*What to produce*
All entries are to be copied verbatim, while the pictures stay out.

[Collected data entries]
+++++
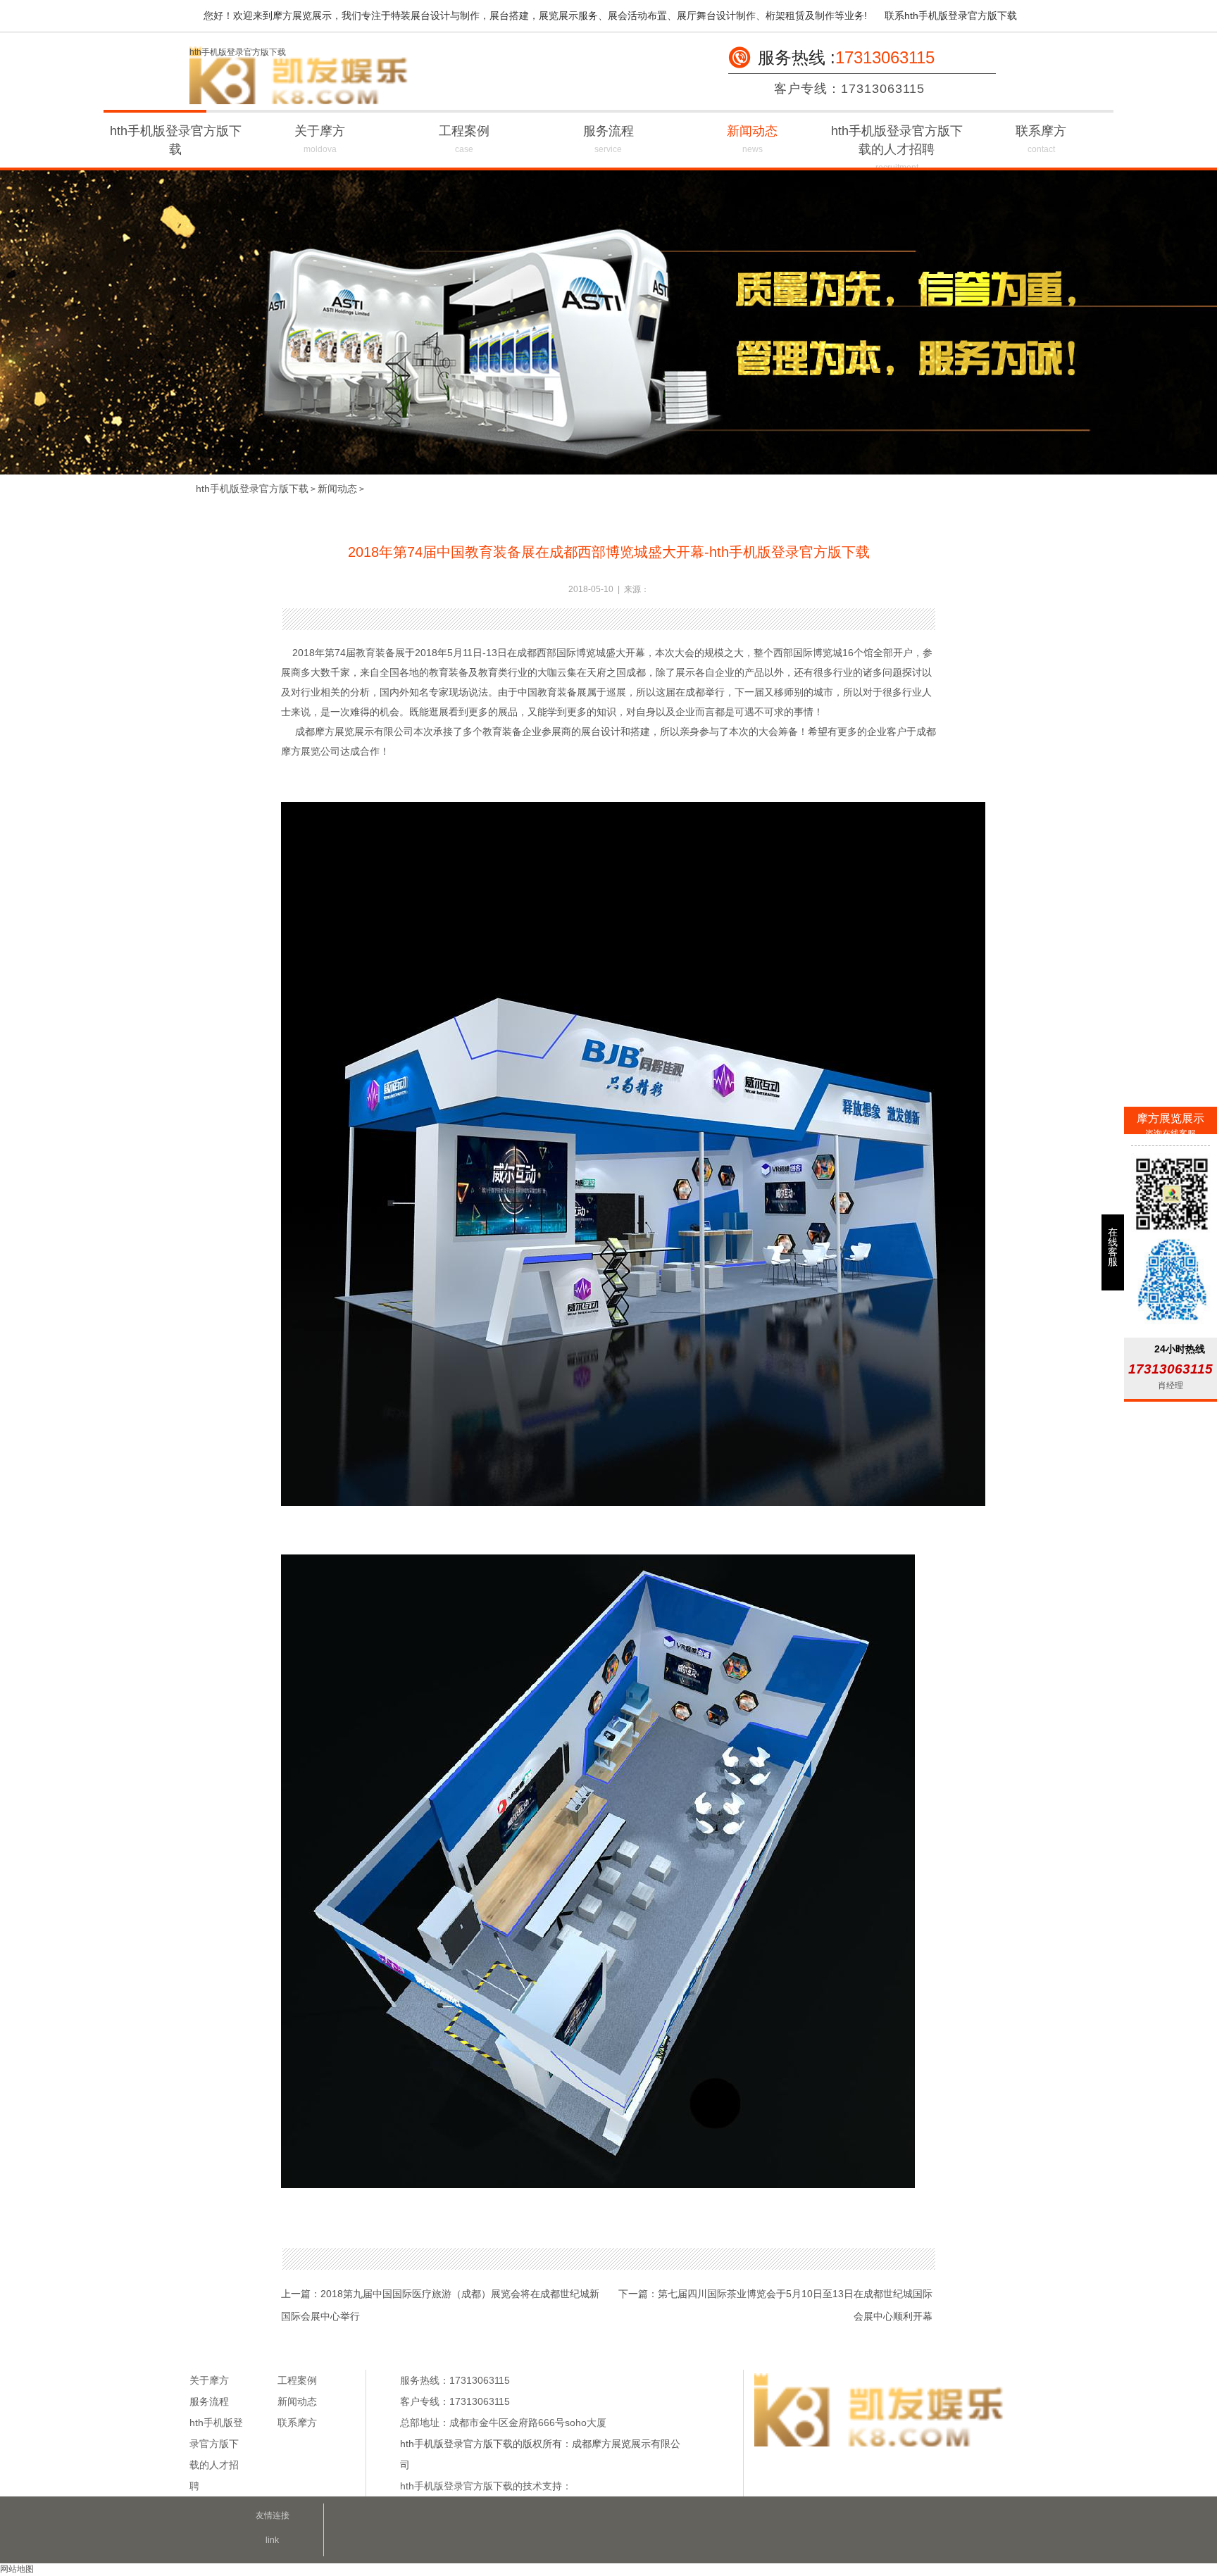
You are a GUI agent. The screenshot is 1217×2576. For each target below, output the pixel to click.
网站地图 (17, 2569)
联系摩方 (1041, 139)
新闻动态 (752, 139)
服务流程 (608, 139)
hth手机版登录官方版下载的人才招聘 (897, 148)
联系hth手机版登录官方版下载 (951, 15)
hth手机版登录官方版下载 (237, 52)
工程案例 (464, 139)
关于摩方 (319, 139)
+++++
*Response to this exercise*
You are a GUI agent. The screenshot is 1217×2576. For each target below, output the pixel to click.
网站地图 (17, 2569)
联系摩方 (1041, 139)
新闻动态 (752, 139)
服务流程 (608, 139)
hth手机版登录官方版下载的人才招聘 (897, 148)
联系hth手机版登录官方版下载 (951, 15)
hth手机版登录官方版下载 (237, 52)
工程案例 (464, 139)
关于摩方 (319, 139)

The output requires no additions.